Ernest R. Blatchley III PhD., PE, BCEE, a civil engineering professor at Purdue University in West Lafayette, Ind., examined the reaction between chlorine and pool/spa water containing bather contaminants, such as urine, sweat and creatinine and the resulting effects on air quality. His research reinforced that chlorine shock treatment, super chlorination or simply adding more chlorine only increases the problem when the sanitizer reacts with bather waste. Toxic chlorine byproducts (chloroform) may also be absorbed through the skin, as chloroform has been found in the blood of competitive swimmers.
Swimmers naturally leave behind ‘bather waste’ simply by exercising in a pool or spa. When sweat reacts with hypochlorous acid (HOCl) (free chlorine) byproducts are formed, which can be hazardous to bathers drawing air into their lungs at the surface of the water. For example, in a 400,000-L (100,000-gal) indoor swimming pool with 300 to 500 bathers per day, the volume of bather waste is approximately 300 to 500 L (79 to 132 gal). This includes fecal matter, body lotions, under arm deodorant, skin creams, cosmetics, hair care products, suntan lotions and skin flakes.

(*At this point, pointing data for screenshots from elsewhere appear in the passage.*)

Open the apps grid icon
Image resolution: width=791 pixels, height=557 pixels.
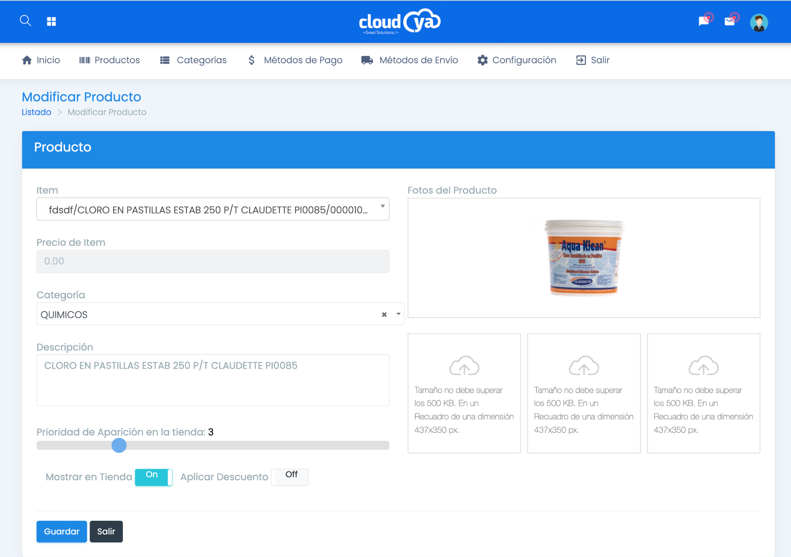click(51, 21)
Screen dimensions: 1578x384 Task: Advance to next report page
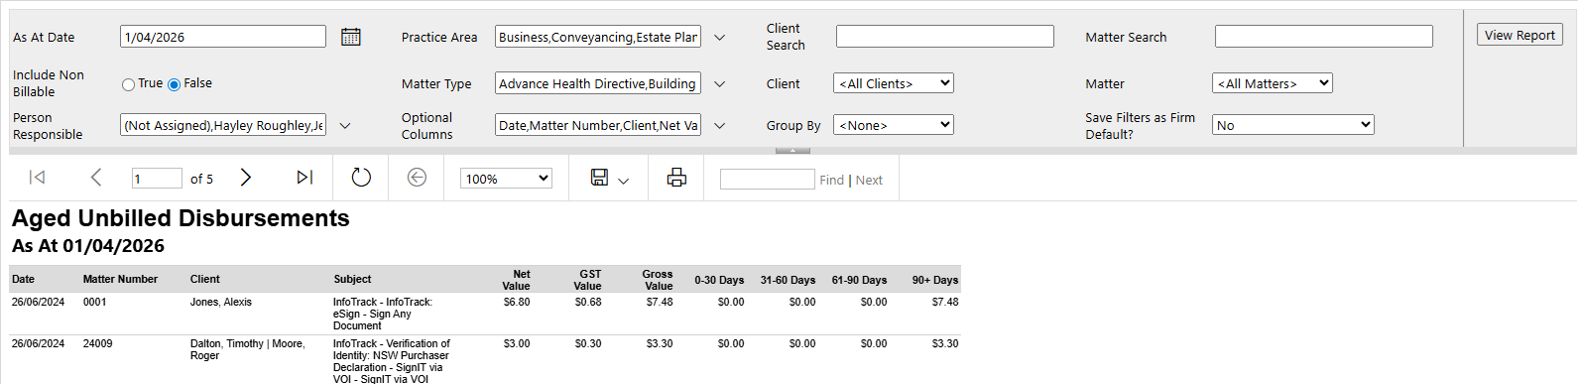coord(246,178)
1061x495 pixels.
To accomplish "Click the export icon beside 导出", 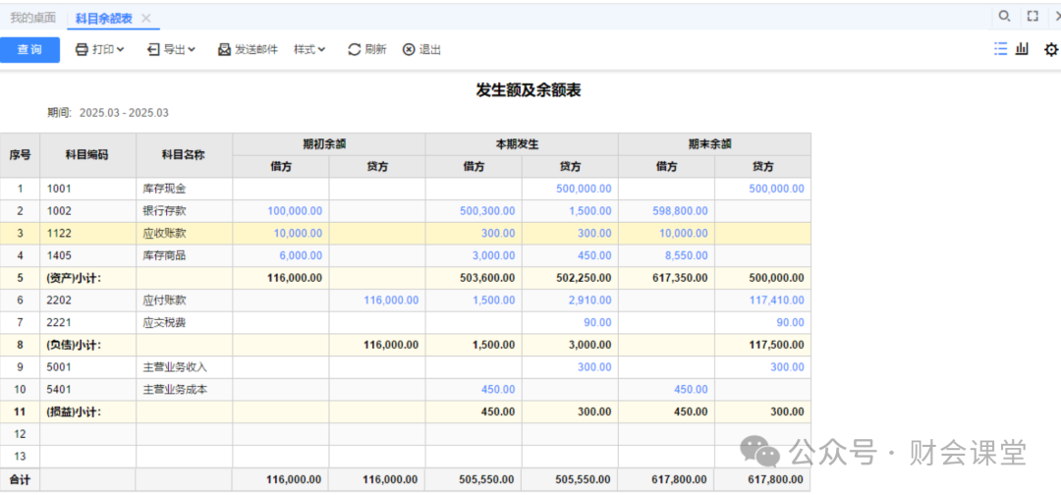I will coord(153,49).
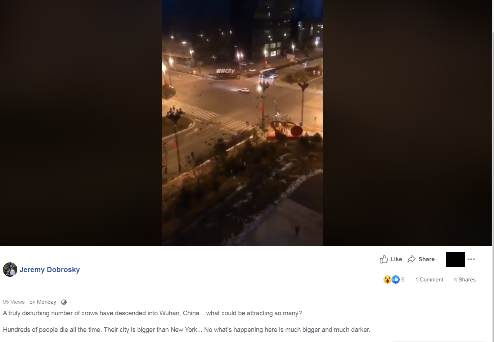494x342 pixels.
Task: Open Jeremy Dobrosky's profile link
Action: 50,270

According to recent statistics from the Centers for Disease Control and Prevention (CDC), one in five bathers will urinate while in a pool or spa. This is a great concern for bather health, due to the toxic chlorine byproducts that are created. As previously mentioned, simply adding more chlorine is not the solution, as it only creates additional problems—especially for indoor aquatic facilities. With more than 187 toxic byproducts identified to date, higher chlorine concentration in the water will facilitate the production of more toxic byproducts, which in turn reduces air quality.
Laboratory setting yields different results
When methods such as chlorine shock and ‘breakpoint’ chlorination were originally discussed in the 1970s, tests were performed in a lab setting with chlorine and ammonia and not in an actual pool/spa environment. During Blatchley’s study it was discovered that very little ammonia exists in swimming pool water; however, a large amount of chloramines were present. Indoor air quality problems originate from chloramines, which are formed in all pools when chlorine molecules attach to ammonia and other organic byproducts of the human body. Sweat, urine or other types of ammonia are the most common sources of nitrate in pools.
Urea [(NH2)2CO], the precursor to nitrogen trichloride (NCl3), is a solid, colourless and odourless organic compound; however, the ammonia, which it gives off in the presence of water, including water vapour in the air, has a strong odour. Nitrogen trichloride is a strong-smelling liquid, which is most commonly encountered as a byproduct of chemical reactions between ammonia-derivatives and chlorine (e.g. in swimming pools between the sanitizer (chlorine) and urea in urine from bathers).
The formation of nitrogen trichloride can be prevented by using Hydroxan,® a liquid compound that forms chlorine dioxide (ClO2) when introduced into chlorinated pool/spa water. Chlorine dioxide is a powerful oxidizing agent, which does not form undesirable chlorine byproducts as a result of oxidation. However, using the procedure known as ‘breakpoint’ conventional shock chlorination is not likely to be effective in controlling urea, as it is slow to react and produces nitrogen trichloride, which is corrosive to the building envelope as well as bathers, according to Blatchley and numerous other scientists throughout the world who haven written practical scientific papers based on tests performed in the swimming pool environment.